American conservative commentator (born 1964)

Michael Johns (born September 8, 1964) is an American conservative commentator, policy analyst, writer, a former speechwriter for President George H. W. Bush. He is a leader and spokesman in the Tea Party movement. He was also a health care executive.

==Early life and education==
Johns was born in Allentown, Pennsylvania, and graduated from Emmaus High School. He graduated from the University of Miami in 1986, receiving a bachelor's degree in business administration with a major in economics. As a University of Miami student, he was inducted into the Iron Arrow Honor Society, the highest honor awarded a student by the university. He also studied humanities at the University of Cambridge, England.

==Political and public policy career==
Johns began his political and public policy career as a Lyndon B. Johnson fellow working with Rep. Donald L. Ritter.

In 1986, he began work at The Heritage Foundation, a Washington, D.C.–based conservative think tank. Johns was an assistant editor of the Foundation's journal, Policy Review, for which he wrote on national security and foreign policy issues.

In 1988, he became a policy analyst for African and Third World affairs in the Heritage Foundation's foreign policy and defense studies department. While there, he researched and wrote on topics including South Africa, U.S. relations with Zaire and Kenya, the famine in Ethiopia, and the civil wars in Angola and Mozambique.

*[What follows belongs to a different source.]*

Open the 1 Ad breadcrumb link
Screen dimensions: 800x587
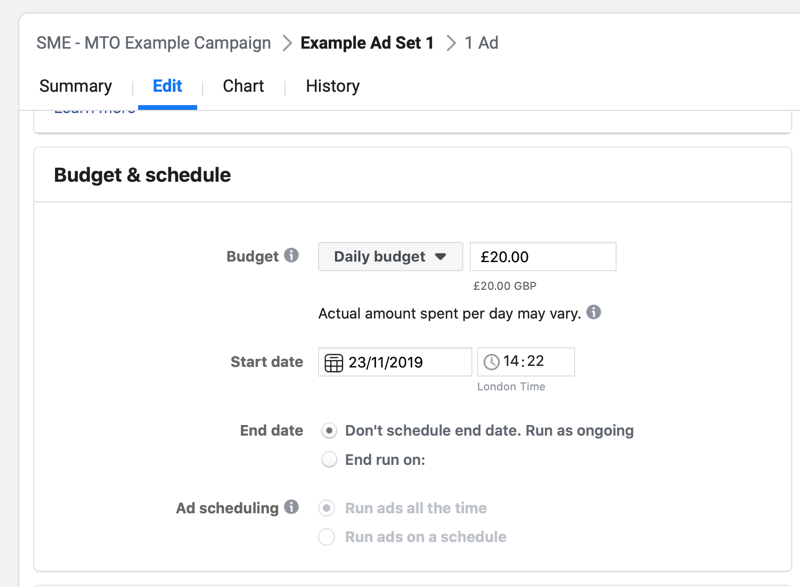point(481,43)
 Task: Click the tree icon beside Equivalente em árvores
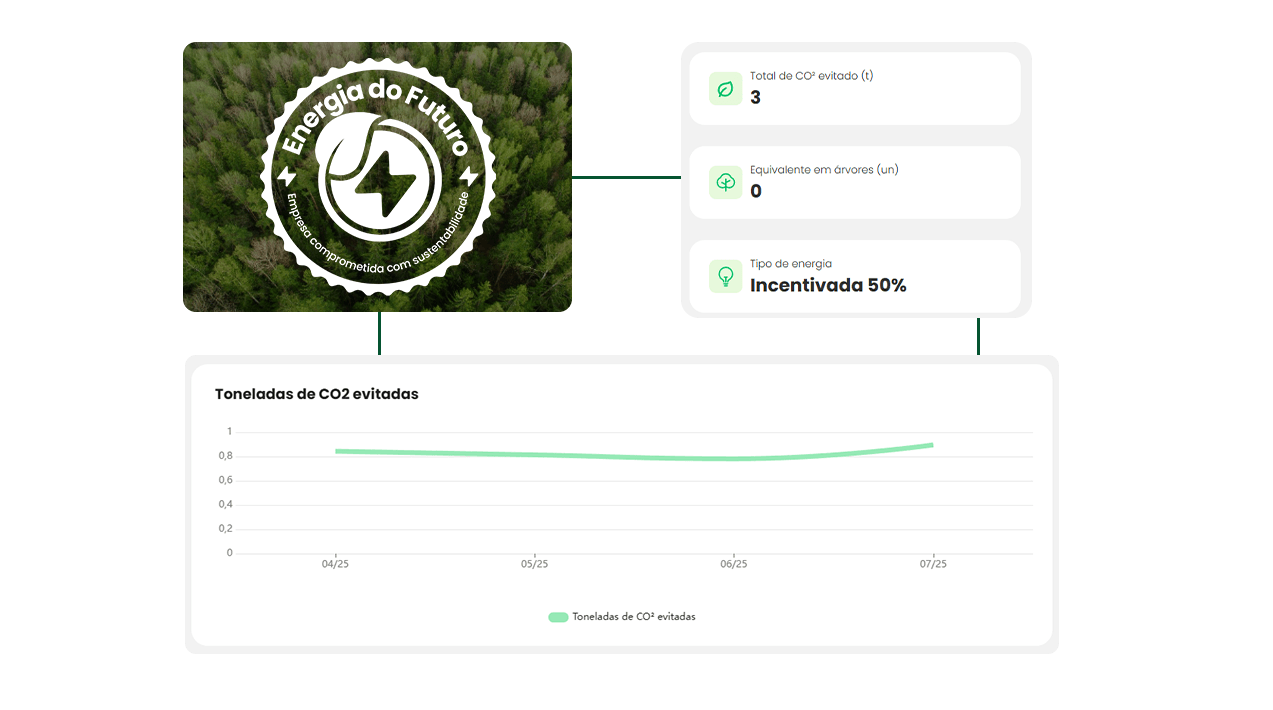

Johns was a White House speechwriter during the presidency of George H. W. Bush.

He has also worked for New Jersey governor and 9/11 Commission chairman Thomas Kean, Sen. Olympia Snowe and at the International Republican Institute.

Johns has been a spokesman for the Tea Party movement. He has served on the leadership team of the Nationwide Tea Party Coalition.

==Health care career==
Johns was vice president of Gentiva Health Services and has held senior positions at Eli Lilly and Company and Electric Mobility Corporation.

==Books and commentary==
Johns wrote the U.S. and Africa Statistical Handbook, and contributed to Finding Our Roots, Facing Our Future: America's 21st Century and Freedom in the World: The Annual Guide of Political Rights and Civil Liberties.

He has written for The Wall Street Journal, The Christian Science Monitor, National Review, Human Events, and other publications, and appeared as a commentator on CBS News, C-SPAN, and other media. In 2012, National Journal named him one of ten Republicans to follow on Twitter.

==Personal life==
Johns has been a resident of Deptford Township, New Jersey.